A complete response lists each line of the data below that includes the word "height".

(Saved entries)
Content starts

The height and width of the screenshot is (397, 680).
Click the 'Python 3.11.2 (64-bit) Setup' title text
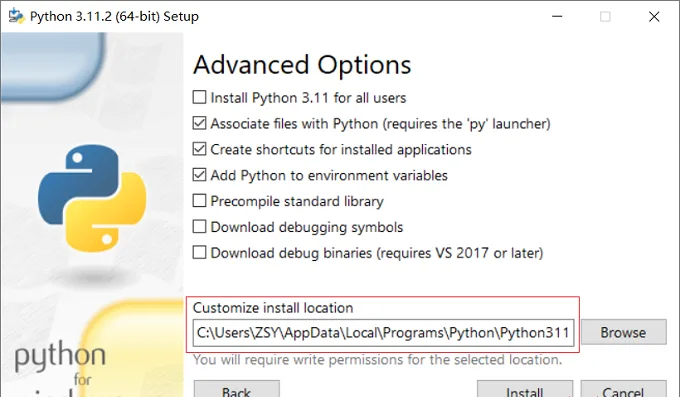click(x=114, y=16)
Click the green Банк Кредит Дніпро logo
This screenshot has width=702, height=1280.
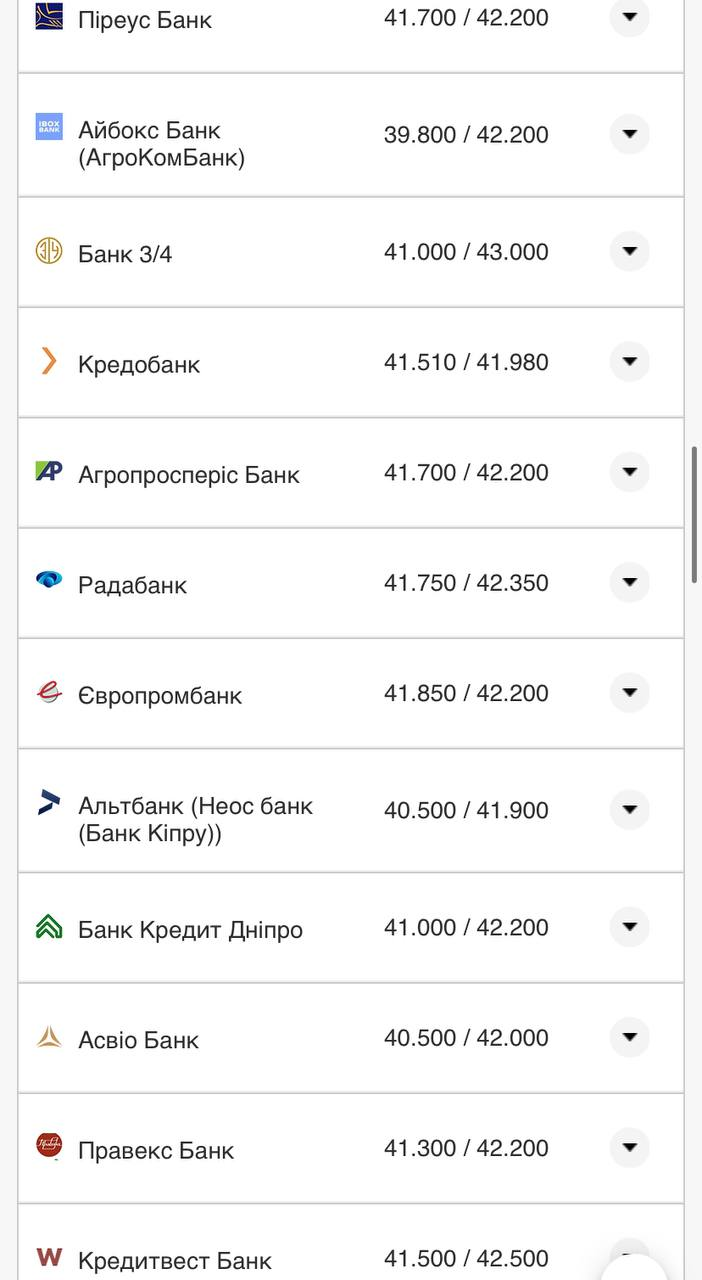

Content ends

THE ANSWER
The height and width of the screenshot is (397, 680).
This screenshot has width=702, height=1280.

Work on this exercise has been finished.